New details about Samsung’s next-generation smartwatch have appeared in the latest build of the Gear developer kit that reveal how the device will look and—perhaps more importantly—how it will serve as an answer to the Apple Watch.
Unlike current Gear models and the Apple Watch, the next Gear will sport a circular display (hence its codename, “Orbis”) with a metal crown and frame. The crown, however, is not the most interesting part. In a departure from Apple’s crown-based navigation system, the Gear SDK indicates that the watch may actually be controlled by a completely different part of the watch.
According to a report from SamMobile, tech specs and design elements included in the new Gear SDK refer to “the next Gear” as having a round, 1.18-inch, 360*360 px display. That shape is key to the watch’s interface navigation, which is based not on turning the crown, but turning the display bezel.

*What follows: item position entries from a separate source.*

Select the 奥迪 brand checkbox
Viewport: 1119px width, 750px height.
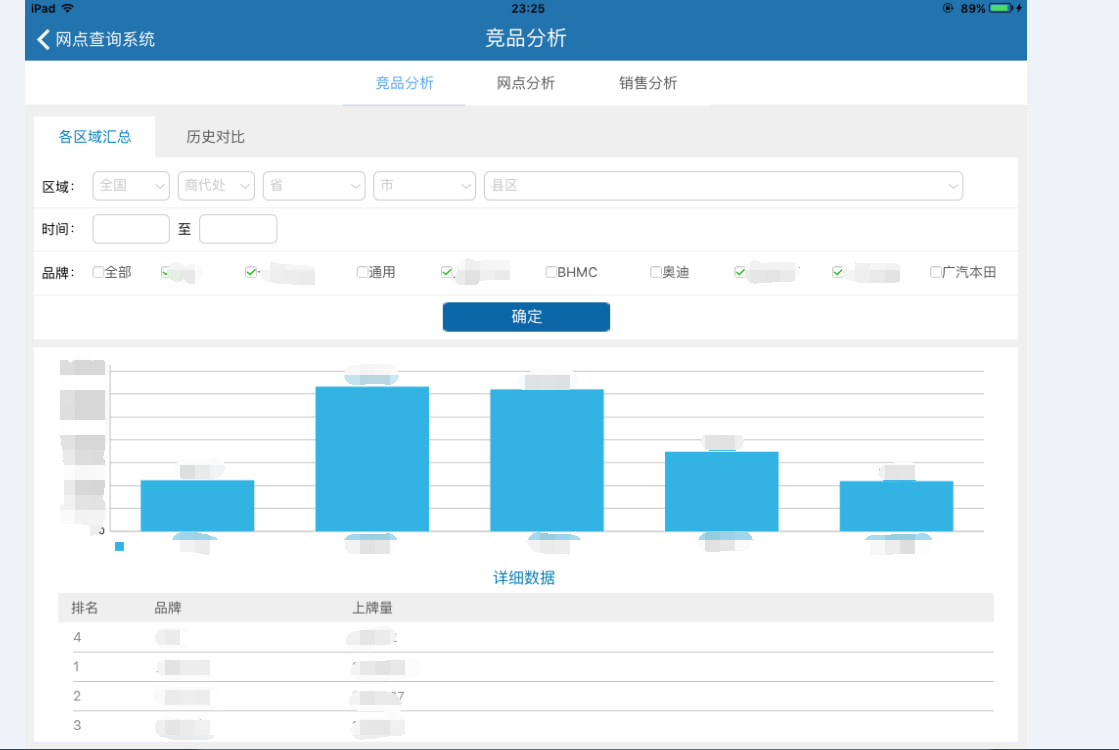tap(656, 272)
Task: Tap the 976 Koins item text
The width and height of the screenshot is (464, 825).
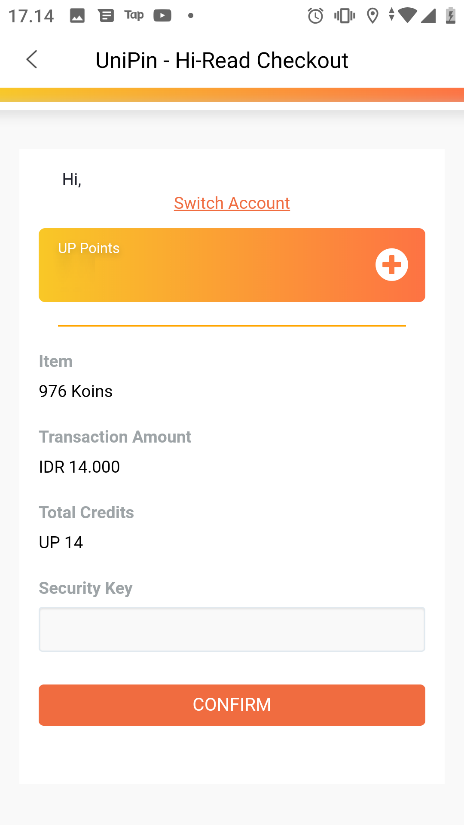Action: [76, 391]
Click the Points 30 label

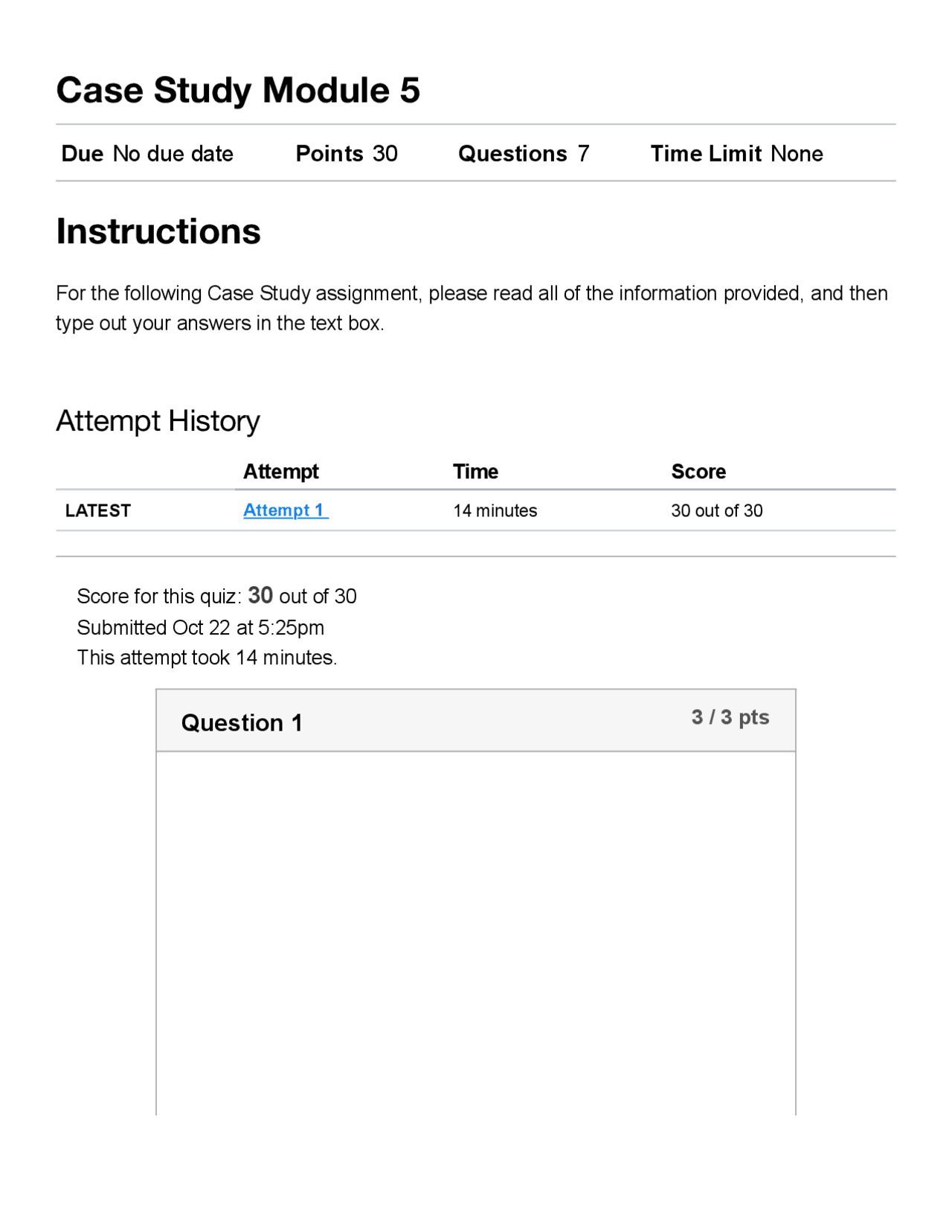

Several images stored within the developer tools include a diagram of a user twisting the bezel to switch between different views or access different controls. In the image below, for example, it seems to act as a multitasking control that switches between multiple running apps or views.
Other images reveal a bevy of additional functions, such as volume control, zoom on photos, scrolling through a list of contacts, choosing an item from a menu, and even selecting individual characters on a unique circular keyboard. One diagram also seems to show a swipe-to-multitask function, so it’s possible that either the swipe or the rotate gesture controls that, while the other controls something different, but similar.
Rotating bezels are not uncommon in the watch world, especially on high-end models, though the functionality differs significantly. It’s certainly an interesting input device that would set the next-gen Gear apart from Apple’s device while still offering a sense of direct content manipulation using a standard part of the watch.
It’s also nice to see that the Korean company has opted against simply ripping off Apple’s crown control, instead choosing to create a new, more original mechanism.